### Explore the material
1 – In the passage on measuring lipoprotein particles by NMR, find each abbreviation whose full form is spelled out. List each one with that full form.
2 – Please write the next few sentences of the passage on measuring lipoprotein particles by NMR, picking up after its final sentence.
[[ Extract to read open ]]
Another approach to quantitation of lipoprotein particle concentrations utilizes nuclear magnetic resonance (NMR) spectroscopy. This method takes advantage of 2 important principles to permit rapid quantification of lipoprotein concentrations without requiring physical separation (4). First, each lipoprotein subclass emits a distinct signal when subjected to electromagnetic pulses in a magnetic field; second, the signal amplitudes generated are directly proportional to the concentration of the particles emitting the signal. Using a library of known lipids, sample signals can be deconvoluted to determine concentrations of individual lipoprotein subclasses. There is now abundant literature on the quantitation of LDL-P number by NMR spectroscopy and association with cardiovascular events, and in most cases LDL-P outperforms LDL-C in predicting cardiovascular risk. Moreover, limited data comparing LDL-C and LDL-P in the setting of discordance—when the 2 measures differ substantially—indicate a more robust association of the latter with cardiovascular events and surrogate imaging markers. In an analysis of the Framingham cohort, event-free survival tracked LDL-P and not LDL-C when the 2 were discordant (5). Similarly, in a previous examination of the MESA (Multi-Ethnic Study of Atherosclerosis), LDL-P proved a more reliable predictor of carotid intima-media thickness (cIMT) than LDL-C when the 2 values differed (6).
[[ Extract to read closed ]]
[[ Information shown open ]]
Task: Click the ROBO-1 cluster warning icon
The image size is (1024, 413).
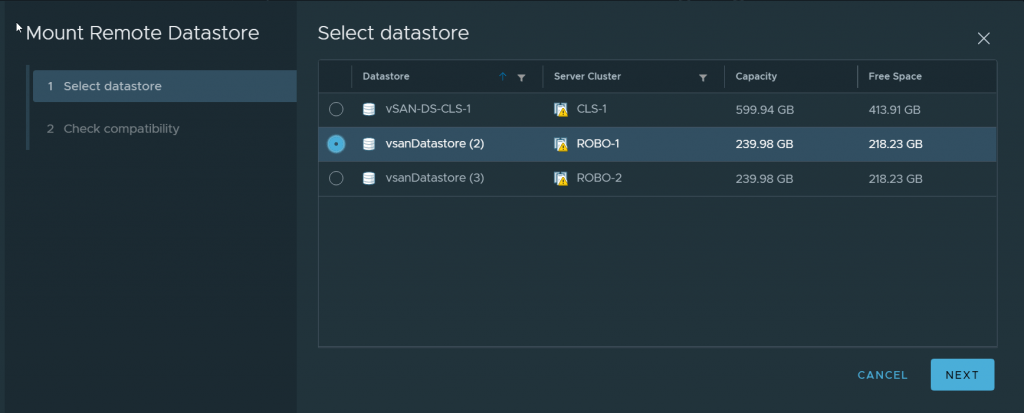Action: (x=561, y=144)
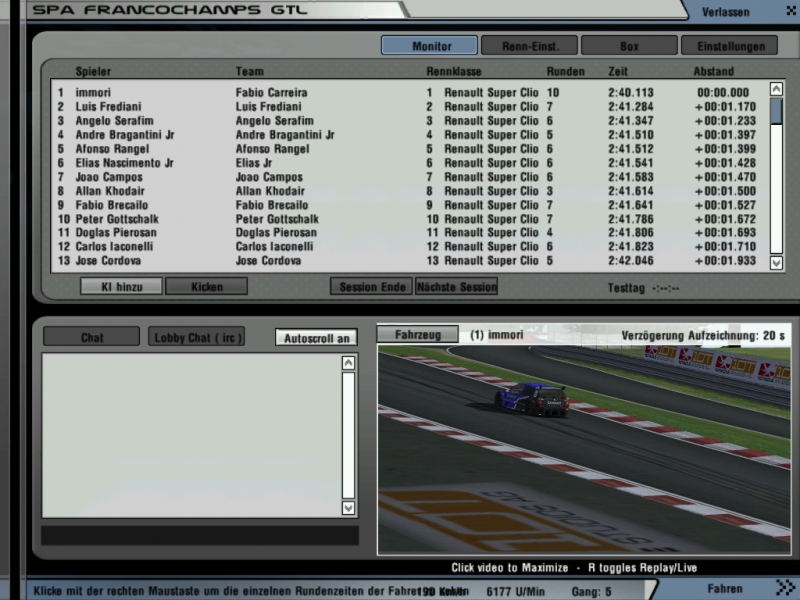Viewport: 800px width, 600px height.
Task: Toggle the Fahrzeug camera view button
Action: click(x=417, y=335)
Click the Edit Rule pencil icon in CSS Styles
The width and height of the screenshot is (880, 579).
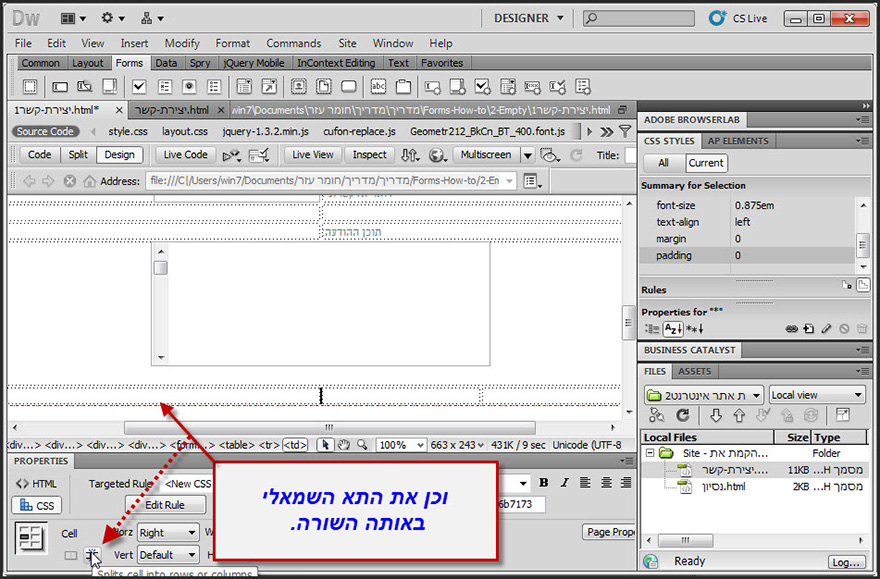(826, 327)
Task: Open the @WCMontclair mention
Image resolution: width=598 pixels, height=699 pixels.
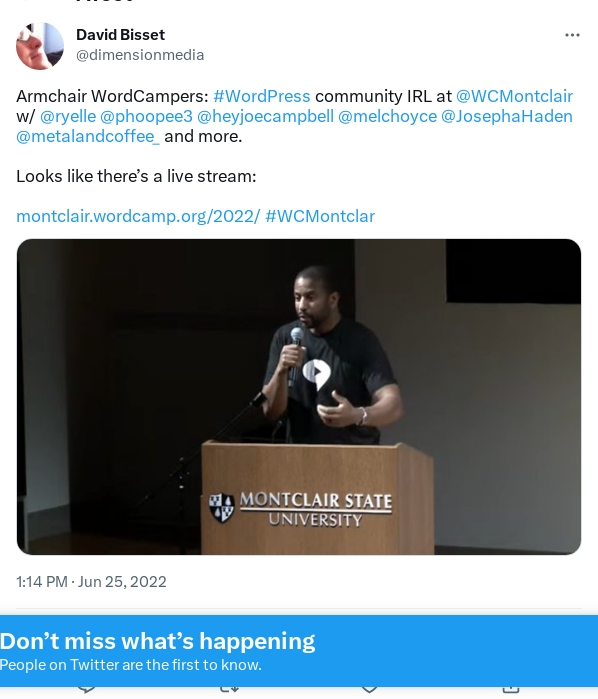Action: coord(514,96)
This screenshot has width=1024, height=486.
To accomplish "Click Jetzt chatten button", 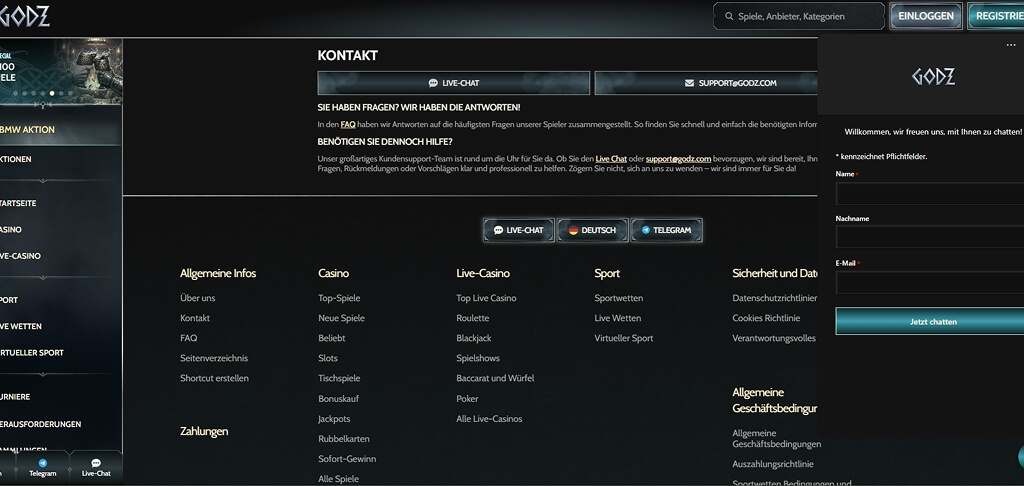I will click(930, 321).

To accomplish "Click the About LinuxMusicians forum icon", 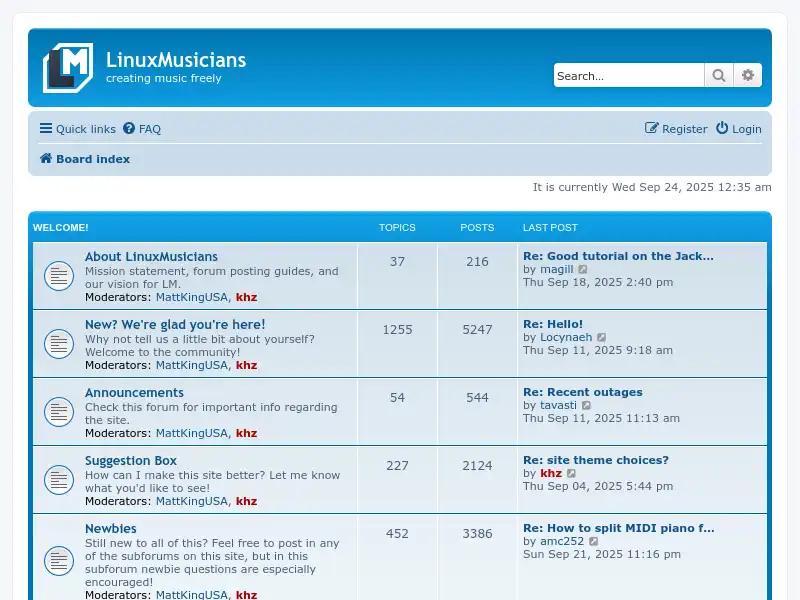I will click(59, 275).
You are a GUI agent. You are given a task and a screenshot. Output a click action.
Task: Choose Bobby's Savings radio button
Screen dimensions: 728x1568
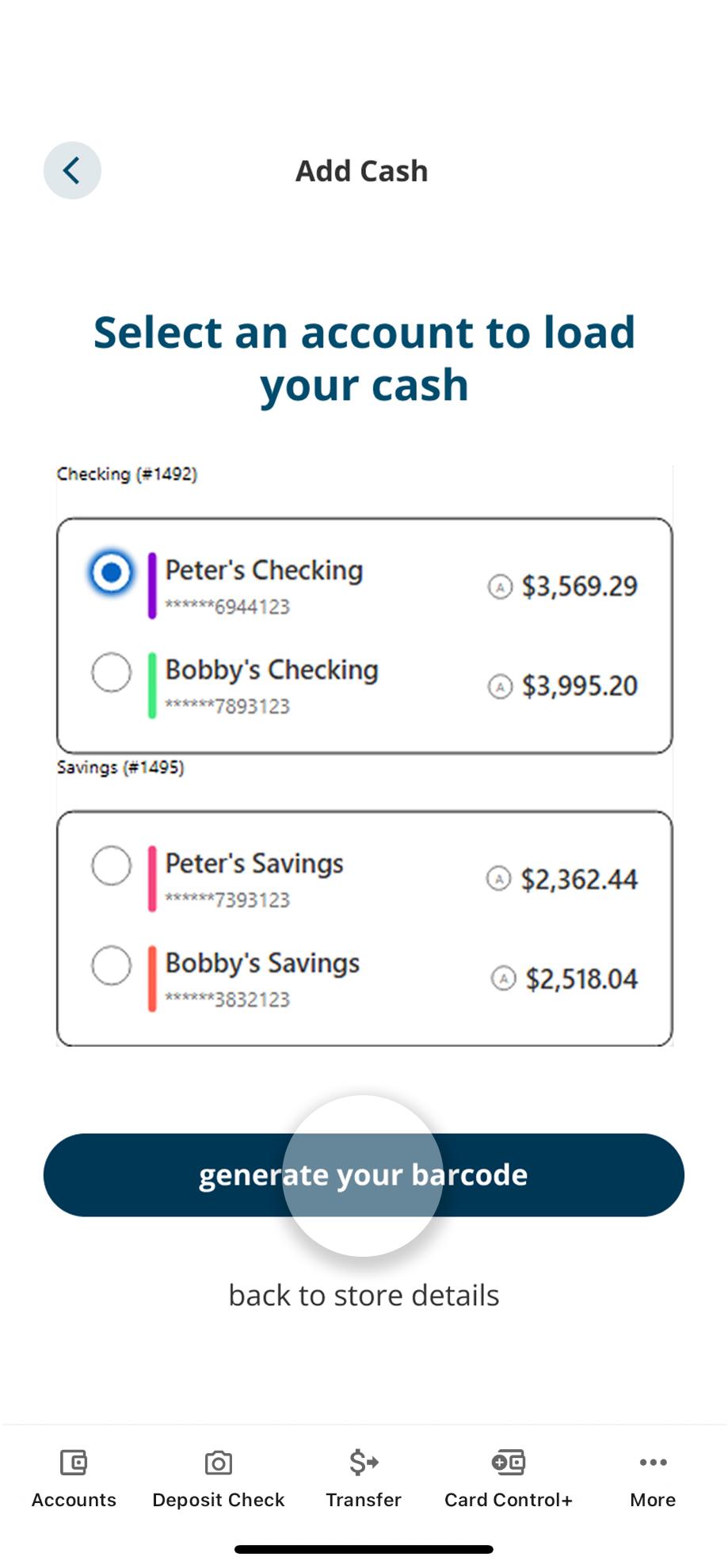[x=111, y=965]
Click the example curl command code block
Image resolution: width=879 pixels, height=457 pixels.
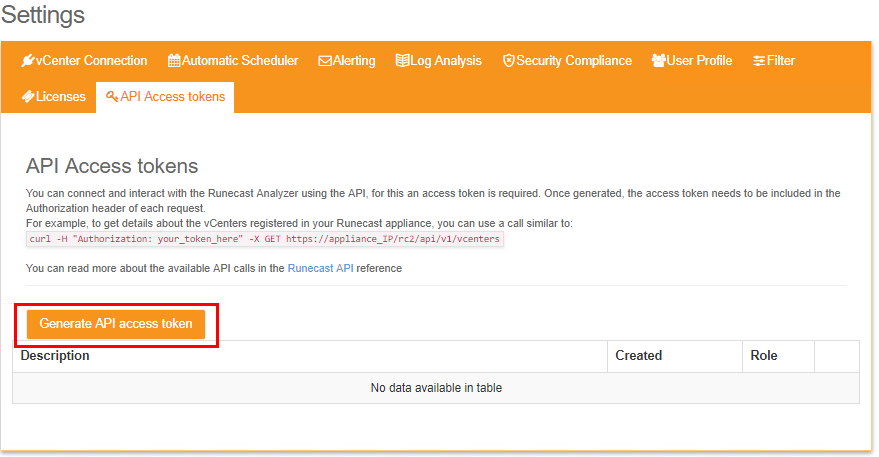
[[ Information shown closed ]]
### Responses
1 –
- NMR: nuclear magnetic resonance
- MESA: Multi-Ethnic Study of Atherosclerosis
- cIMT: carotid intima-media thickness

2 –
The report by Mackey et al. (7) in this issue of the Journal extends the lipoprotein cholesterol content versus lipoprotein particle number debate to HDL. The authors suggest that NMR-derived HDL particle (HDL-P) number may serve as a better method than HDL-C to assess cardiovascular risk. Leveraging the diverse and well-characterized MESA cohort, Mackey et al. (7) studied 5,598 men and women without known coronary heart disease (CHD) or lipid-lowering therapy reported at baseline. The authors evaluated the associations of baseline HDL-C and HDL-P number determined by NMR spectroscopy with maximal cIMT, a validated surrogate marker of atherothrombotic risk, and coronary events (myocardial infarction, CHD death, angina) after a mean follow-up of 6 years. After adjusting for age, sex, ethnicity, hypertension, and smoking, Mackey et al. (7) calculated, per 1-SD increase in HDL-C or HDL-P, a decrease in cIMT of 0.026 mm (95% confidence interval [CI]: 0.017 to 0.035 mm) and 0.030 mm (95% CI: 0.021 to 0.039 mm), and a reduction in CHD risk of 26% (95% CI: 12% to 37%) and 30% (95% CI 18% to 41%), respectively. Although associations between HDL-C and HDL-P and cardiovascular endpoints were similar in standard multivariable-adjusted models, the novel and important contribution of this report was found after adjusting each HDL metric for the other and for LDL-P. Joint analysis revealed that the inverse relationship between HDL-P and cardiovascular risk persisted after controlling for HDL-C and LDL-P, with a 1-SD increase in HDL-P associated with a decrease in cIMT of 0.022 mm (95% CI: 0.011 to 0.034 mm) and a reduction in CHD risk of 25% (95% CI: 7% to 39%). In contrast, HDL-C was neither associated with cIMT nor CHD risk after incorporating HDL-P and LDL-P into the model.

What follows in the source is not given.